Robert Gray Murray (born March 2, 1936) is considered by some to be Canada's foremost abstract sculptor. He also has been called the most important sculptor of his generation worldwide. His large outdoor works are said to resemble the abstract stabile style of Alexander Calder, that is, the self-supporting, static, abstract sculptures, dubbed "stabiles" by Jean Arp in 1932 to differentiate them from Calder's mobiles. Murray has stated that he focused on "trying to get sculpture back to its essential form". His work is like colour-field abstraction.

==Biography==
Born in Vancouver, British Columbia, and raised in Saskatoon, Saskatchewan, he has lived in the United States since 1960. He began his career as a painter, studying at the Regina College School of Art (1956–1958). In 1957 he worked at the city planning office in Saskatoon and it commissioned a fountain sculpture from him: it was his first sculpture.
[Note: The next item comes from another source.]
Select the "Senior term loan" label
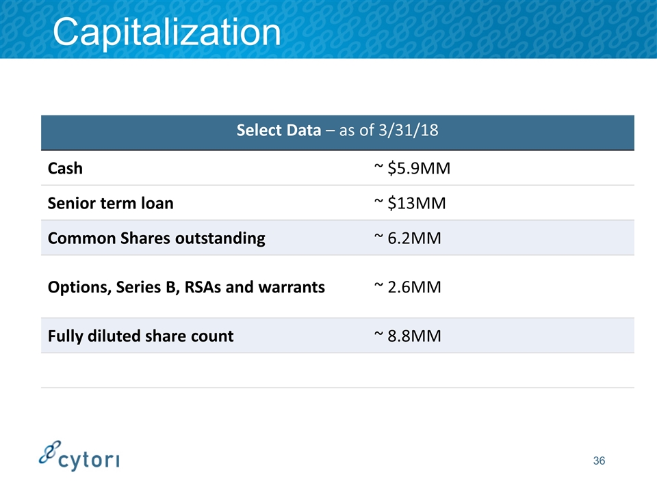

He went to study at the Allende Institute, San Miguel de Allende, Mexico (1958–1959), then worked at Saskatoon Technical Collegiate before attending an Emma Lake Artist's Workshop in 1959 with Barnett Newman with whom he formed a lifelong friendship. Newman looked at his paintings and asked "Have you ever thought of sculpture?" He moved to New York City in 1960 on a Canada Council grant, and although he had never studied sculpture in the formal sense, began to produce modernist, elegant, brightly colored welded-metal constructions.

Murray's works often recall natural themes through shape, color, and of course, name; other works are named after people, places, or things in North America though of course, as Murray said:"With abstract art the piece is itself and what happens within the piece is the subject of the piece".

Murray's earliest sheet-metal sculptures were large-scale upright columnar configurations that were made by cutting and bending steel plates to form angles and corners. They were coloured with industrial finishes and created with the aid of fabricators. In 1974, Murray's sculptures became more freely formed than before, with more crenellated surfaces. Murray had a new concern with highly fluid curves that combined complexity of form with subtler colour. His ambition was to incorporate colour as a part of the metal.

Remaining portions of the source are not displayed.